● Exercise aim
For each entry below, please return its exact wording and leave out any picture.

● Source data

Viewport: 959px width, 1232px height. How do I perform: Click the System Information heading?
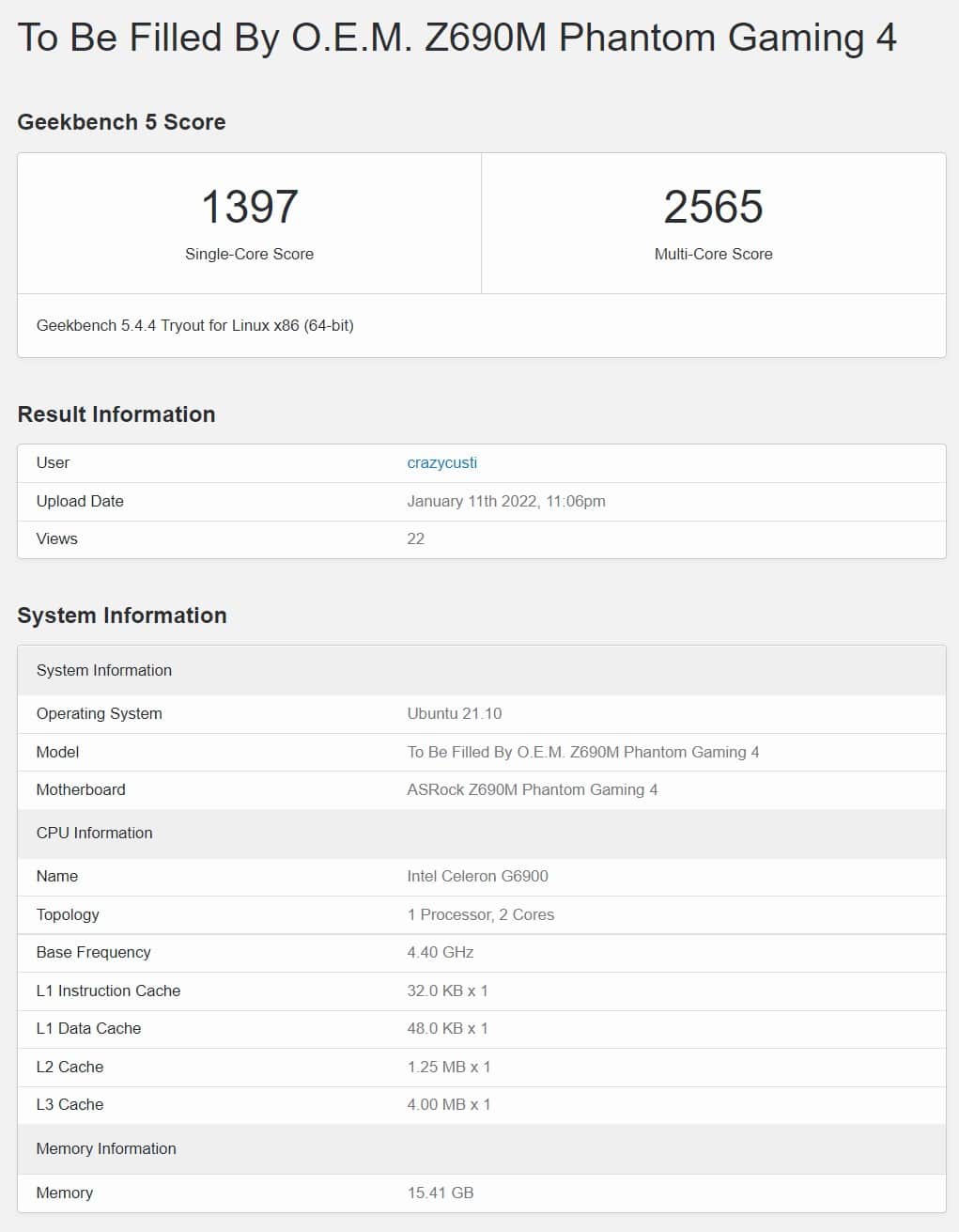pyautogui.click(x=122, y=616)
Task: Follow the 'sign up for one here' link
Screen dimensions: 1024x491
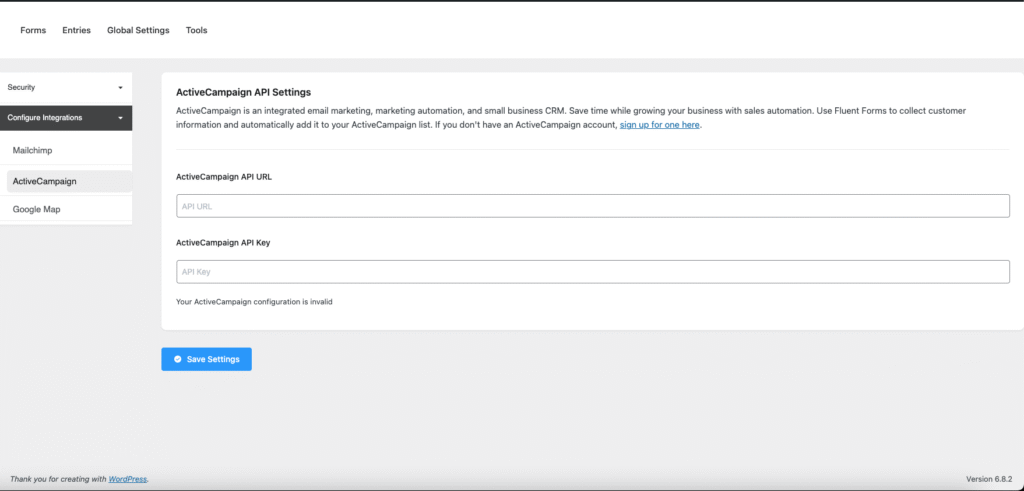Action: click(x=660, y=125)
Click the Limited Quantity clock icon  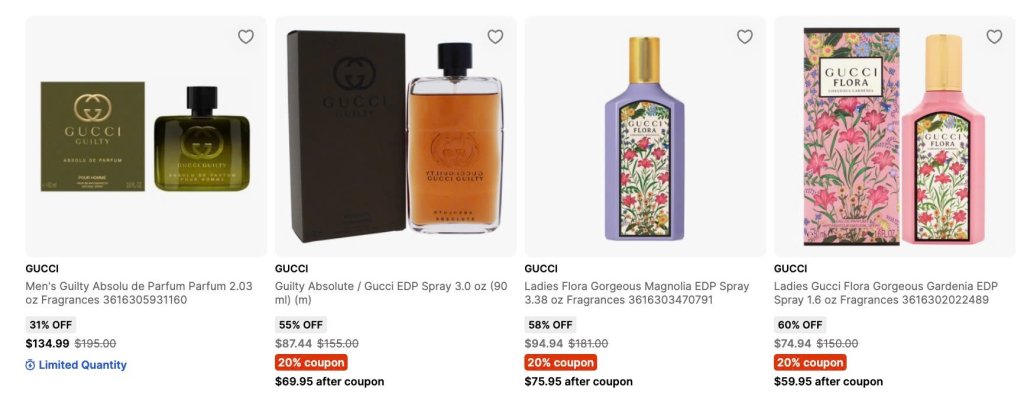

● Answer below
Viewport: 959px width, 1232px height. How do I perform: Click the System Information heading?
pyautogui.click(x=122, y=616)
Task: Follow the 'sign up for one here' link
Screen dimensions: 1024x491
Action: click(x=660, y=125)
Click the Limited Quantity clock icon  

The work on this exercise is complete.